Computational Framework for Estimating Relative Gaussian Blur Kernels between Image Pairs
Akbar Saadat
TL;DR
The paper addresses estimating spatially varying relative Gaussian blur between image pairs to recover depth information via defocus (DFD). It introduces a zero-training, forward computational framework that analytically links a defocused image to a sharper reference and discretizes this relation to compute per-pixel blur maps $\sigma(x,y)$ efficiently. Key contributions include a matrix-based discretization using a radial Gaussian PSF, a practical per-pixel sigma estimation pipeline with decimation to manage $C_{max}$, and validation on real datasets showing MAEs below $2\%$ in blur estimation and accurate re-estimation of blurred intensities.

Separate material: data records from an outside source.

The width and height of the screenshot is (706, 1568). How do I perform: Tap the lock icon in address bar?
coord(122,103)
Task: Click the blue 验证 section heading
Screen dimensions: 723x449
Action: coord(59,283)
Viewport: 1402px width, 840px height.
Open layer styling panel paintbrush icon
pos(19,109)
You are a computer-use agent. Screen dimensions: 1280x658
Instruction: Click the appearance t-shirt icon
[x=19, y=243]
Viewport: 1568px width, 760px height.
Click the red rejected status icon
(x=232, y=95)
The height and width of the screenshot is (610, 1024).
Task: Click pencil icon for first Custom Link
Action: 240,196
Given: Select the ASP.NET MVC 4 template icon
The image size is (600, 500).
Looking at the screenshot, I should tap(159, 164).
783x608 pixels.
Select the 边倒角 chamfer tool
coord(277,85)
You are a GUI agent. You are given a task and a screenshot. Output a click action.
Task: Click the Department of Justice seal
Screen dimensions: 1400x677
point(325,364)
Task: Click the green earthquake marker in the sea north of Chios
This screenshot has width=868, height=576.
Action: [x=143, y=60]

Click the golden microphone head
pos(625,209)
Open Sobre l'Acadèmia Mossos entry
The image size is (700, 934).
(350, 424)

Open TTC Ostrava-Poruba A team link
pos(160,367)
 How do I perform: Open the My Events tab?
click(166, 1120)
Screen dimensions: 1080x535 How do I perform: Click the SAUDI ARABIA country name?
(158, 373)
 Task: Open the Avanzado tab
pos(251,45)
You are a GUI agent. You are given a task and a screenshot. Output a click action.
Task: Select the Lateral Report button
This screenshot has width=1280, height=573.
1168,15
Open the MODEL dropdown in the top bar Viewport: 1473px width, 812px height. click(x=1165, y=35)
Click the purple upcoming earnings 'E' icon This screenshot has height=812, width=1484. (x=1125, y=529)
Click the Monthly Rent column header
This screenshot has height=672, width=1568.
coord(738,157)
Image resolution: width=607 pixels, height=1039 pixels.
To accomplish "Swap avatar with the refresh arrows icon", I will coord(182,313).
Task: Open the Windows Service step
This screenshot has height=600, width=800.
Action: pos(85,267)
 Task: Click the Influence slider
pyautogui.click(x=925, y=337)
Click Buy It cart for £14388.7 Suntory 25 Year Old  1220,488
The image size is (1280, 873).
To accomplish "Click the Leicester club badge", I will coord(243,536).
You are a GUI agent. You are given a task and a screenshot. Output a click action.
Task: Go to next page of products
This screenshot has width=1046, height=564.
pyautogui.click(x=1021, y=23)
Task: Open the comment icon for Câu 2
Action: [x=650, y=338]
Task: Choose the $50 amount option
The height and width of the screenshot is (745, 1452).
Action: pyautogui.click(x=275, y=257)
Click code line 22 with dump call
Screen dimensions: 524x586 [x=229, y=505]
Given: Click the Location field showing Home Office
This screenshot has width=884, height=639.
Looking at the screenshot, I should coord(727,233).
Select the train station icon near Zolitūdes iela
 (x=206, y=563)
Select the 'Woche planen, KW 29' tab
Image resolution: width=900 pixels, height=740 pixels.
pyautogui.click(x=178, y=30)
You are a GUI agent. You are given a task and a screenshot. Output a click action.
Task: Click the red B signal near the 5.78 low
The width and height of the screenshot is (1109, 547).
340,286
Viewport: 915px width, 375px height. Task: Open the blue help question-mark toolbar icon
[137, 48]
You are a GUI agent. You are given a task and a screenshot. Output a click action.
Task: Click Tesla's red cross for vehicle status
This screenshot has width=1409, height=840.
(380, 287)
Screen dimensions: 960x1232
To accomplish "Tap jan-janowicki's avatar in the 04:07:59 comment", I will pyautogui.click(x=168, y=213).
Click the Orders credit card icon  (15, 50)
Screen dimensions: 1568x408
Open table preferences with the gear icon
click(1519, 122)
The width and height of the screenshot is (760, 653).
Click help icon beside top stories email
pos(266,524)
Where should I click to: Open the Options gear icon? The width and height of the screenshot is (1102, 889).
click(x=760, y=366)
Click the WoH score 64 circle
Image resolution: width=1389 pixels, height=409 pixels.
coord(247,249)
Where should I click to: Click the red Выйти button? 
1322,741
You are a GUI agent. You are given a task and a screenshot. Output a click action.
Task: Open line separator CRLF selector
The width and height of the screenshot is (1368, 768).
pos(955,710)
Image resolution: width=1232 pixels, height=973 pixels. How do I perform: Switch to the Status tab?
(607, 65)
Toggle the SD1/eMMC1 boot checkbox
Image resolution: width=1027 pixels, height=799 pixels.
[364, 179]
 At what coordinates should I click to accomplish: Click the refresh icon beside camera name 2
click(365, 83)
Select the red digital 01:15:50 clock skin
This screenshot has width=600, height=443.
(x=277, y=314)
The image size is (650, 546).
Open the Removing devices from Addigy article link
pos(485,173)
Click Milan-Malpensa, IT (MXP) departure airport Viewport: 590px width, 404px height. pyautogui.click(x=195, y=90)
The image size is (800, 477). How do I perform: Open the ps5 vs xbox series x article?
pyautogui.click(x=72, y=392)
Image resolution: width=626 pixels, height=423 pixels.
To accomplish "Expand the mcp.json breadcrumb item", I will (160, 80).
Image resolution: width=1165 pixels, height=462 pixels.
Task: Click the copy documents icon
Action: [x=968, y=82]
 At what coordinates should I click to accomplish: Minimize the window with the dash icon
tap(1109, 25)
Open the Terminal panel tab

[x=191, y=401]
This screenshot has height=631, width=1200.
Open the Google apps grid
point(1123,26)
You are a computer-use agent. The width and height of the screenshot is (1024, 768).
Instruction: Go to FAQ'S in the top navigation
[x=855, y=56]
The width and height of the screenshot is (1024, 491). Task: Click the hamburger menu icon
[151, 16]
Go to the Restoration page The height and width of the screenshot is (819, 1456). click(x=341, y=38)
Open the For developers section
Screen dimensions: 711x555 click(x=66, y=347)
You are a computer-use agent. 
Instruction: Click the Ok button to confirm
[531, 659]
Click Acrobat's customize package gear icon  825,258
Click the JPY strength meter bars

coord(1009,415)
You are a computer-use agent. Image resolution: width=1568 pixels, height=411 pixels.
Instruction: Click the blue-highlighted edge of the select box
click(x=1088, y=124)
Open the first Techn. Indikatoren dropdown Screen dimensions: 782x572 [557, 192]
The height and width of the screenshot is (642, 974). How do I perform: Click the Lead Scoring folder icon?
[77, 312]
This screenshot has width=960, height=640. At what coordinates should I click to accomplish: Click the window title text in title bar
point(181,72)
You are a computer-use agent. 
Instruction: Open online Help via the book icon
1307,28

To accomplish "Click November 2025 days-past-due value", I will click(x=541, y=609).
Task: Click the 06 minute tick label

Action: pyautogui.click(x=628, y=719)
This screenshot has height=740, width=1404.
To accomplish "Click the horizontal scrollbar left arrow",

The work enables real-time, training-free depth-from-defocus with robustness to partial blur while acknowledging limitations such as ignoring lens aberrations and noise, and it demonstrates practical viability on real-world data (Real-MFF, DPDD).
Abstract
Following the earlier verification for Gaussian model in \cite{ASaa2026}, this paper introduces a zero training forward computational framework for the model to realize it in real time applications. The framework is based on discrete calculation of the analytic expression of the defocused image from the sharper one for the application range of the standard deviation of the Gaussian kernels and selecting the best matches. The analytic expression yields multiple solutions at certain image points, but is filtered down to a single solution using similarity measures over neighboring points.The framework is structured to handle cases where two given images are partial blurred versions of each other. Experimental evaluations on real images demonstrate that the proposed framework achieves a mean absolute error (MAE) below $1.7\%$ in estimating synthetic blur values. Furthermore, the discrepancy between actual blurred image intensities and their corresponding estimates remains under $2\%$, obtained by applying the extracted defocus filters to less blurred images.